Cette vidéo pourrait constituer une introduction idéale à l’ensemble du propos tenu sur ce site. Non pas qu’on soit littéralement et intégralement d’accord avec tout ce qui y est dit, non pas qu’on y trouve uniquement des éléments en rapport avec le bal trad actuel, mais quand même… Il y a des choses à écouter, là. Sur ce qu’est tout ça.
C’est quoi, cette vidéo ?
Ce film, fruit d’une collaboration entre la LMDT Massif Central et TéléMillevaches, est constitué d’extraits d’un entretien avec le poète, écrivain, éditeur, chanteur et musicien Jan dau Melhau, figure de la culture limousine et du revivalisme depuis les années 1970. Il porte sur la bourrée, la langue régionale, la société traditionnelle, ce qu’il en reste… entre autres choses.
Alors oui, il s’agit de bourrée, on n’est donc pas dans le répertoire breton. Et alors ? Qu’on écoute, et on verra bien vite quels parallèles on peut voir avec la réalité d’autres terroirs de danse que ceux (énormes, divers, foisonnants) de la bourrée, avec des réponses et des modalités variées selon les endroits et les époques.
Regardez et écoutez, donc, si vous voulez bien, on en reparle après.
Ce qu’on peut (notamment) en retenir
– la société traditionnelle est morte. La danse qui en est issue perd toute sa cohérence originelle du fait même que le reste de la société rurale traditionnelle a disparu. Il s’agissait d’un tout cohérent, pas d’éléments séparés qu’on pourrait préserver et perpétuer tels quels, indépendamment les uns des autres. Et il ne s’agit pas que de sociologie, mais aussi de la façon d’incarner son corps, de l’engager dans la danse.

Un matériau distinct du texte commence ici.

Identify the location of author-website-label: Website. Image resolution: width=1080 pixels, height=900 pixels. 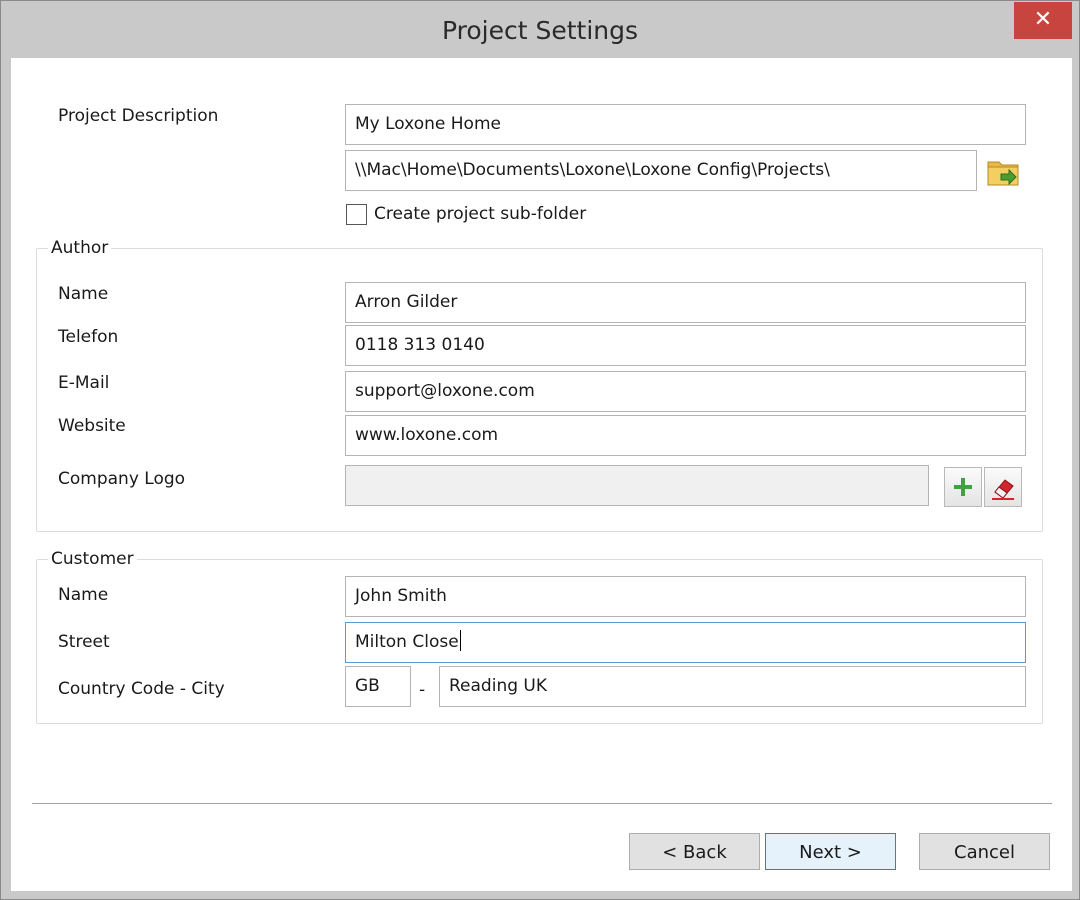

Désormais, tout cela a changé et le rapport à la danse, à la tradition, relève du divertissement, du loisir. Il n’y a qu’une continuité ténue entre ce qui est à jamais révolu (la société d’un autre temps) et ce qui en a été préservé et réinvesti, au prix d’altérations inévitables, au sein du mouvement revivaliste.
– traditionnellement, dans la danse, même les non danseurs participent, en tant que communauté, et « portent » la danse. Là encore, ce cadre n’est plus guère possible désormais. Mais la danse conserve ce potentiel de souder une communauté se reconnaissant en elle (quoiqu’on projette sur elle comme éléments d’identité, de valeurs…).
– Dans la société traditionnelle, on n’apprend pas les danses, on s’en imprègne sans enseignement, et on restitue cette imbibition au moment où on se met à danser, accompagné par la communauté. Dans le revivalisme, ce n’est plus possible, le cadre d’imprégnation n’existe plus : on doit apprendre d’un enseignement, donc d’une ou plusieurs personnes. De même que les collecteurs essaient d’avoir un nombre important d’informateurs pour dresser un tableau crédible d’une réalité, le danseur, s’il n’apprend que d’un ou de quelques référents, se doit de questionner la fiabilité catégorique de cet enseignement. Il doit être conscient qu’il s’en remet à la parole et à la subjectivité (même pondérée, même inconsciente) de « celui qui sait » (ou prétend savoir), et non à l’assentiment tacite ou explicite d’une communauté.
– pratiquer la danse traditionnelle, c’est aujourd’hui s’inscrire dans une résistance salutaire. Loin d’être réactionnaire ou simplement conservatoire, c’est une pratique qui se vit dans une temporalité impérativement longue. On ne devient vraiment le danseur qu’on est potentiellement que sur un temps long, par la maturation des gestes et du rapport à la danse, à la musique. C’est aussi accepter de s’abstraire des codes de séduction de la culture populaire contemporaine (valorisation de la création, tyrannie de l’instant, immédiateté de l’accès à la compréhension et au plaisir). S’employer à comprendre et pratiquer ces danses impose un autre rapport au monde. Et c’est probablement une des raisons pour lesquelles ce domaine de la danse trad constitue une formidable richesse à partager, parce qu’il est au moins aussi libérateur qu’il paraît désuet. Tout le contraire d’un anachronisme, donc. Mais qu’on se rassure, les boîtes de nuit ne sont pas près de faire faillite.